# Material provided
"""

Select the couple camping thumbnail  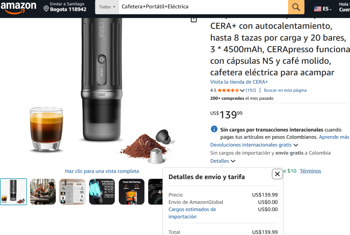tap(43, 192)
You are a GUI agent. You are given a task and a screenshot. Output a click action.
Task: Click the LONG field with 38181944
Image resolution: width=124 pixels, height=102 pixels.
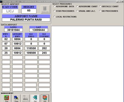(x=13, y=30)
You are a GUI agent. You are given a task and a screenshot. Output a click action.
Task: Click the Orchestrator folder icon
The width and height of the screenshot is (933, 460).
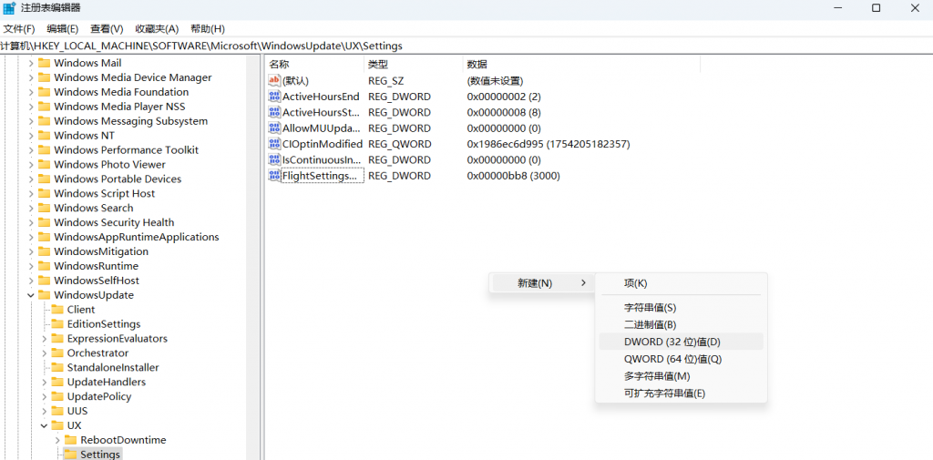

"""

# What to do
Transcribe, please, the lines from the one holding "Task: Click the Orchestrator folder icon" to the final line of the material, both included, exactly and with no extra lines, and skip the pictures.

# Response below
Task: Click the Orchestrator folder icon
The width and height of the screenshot is (933, 460).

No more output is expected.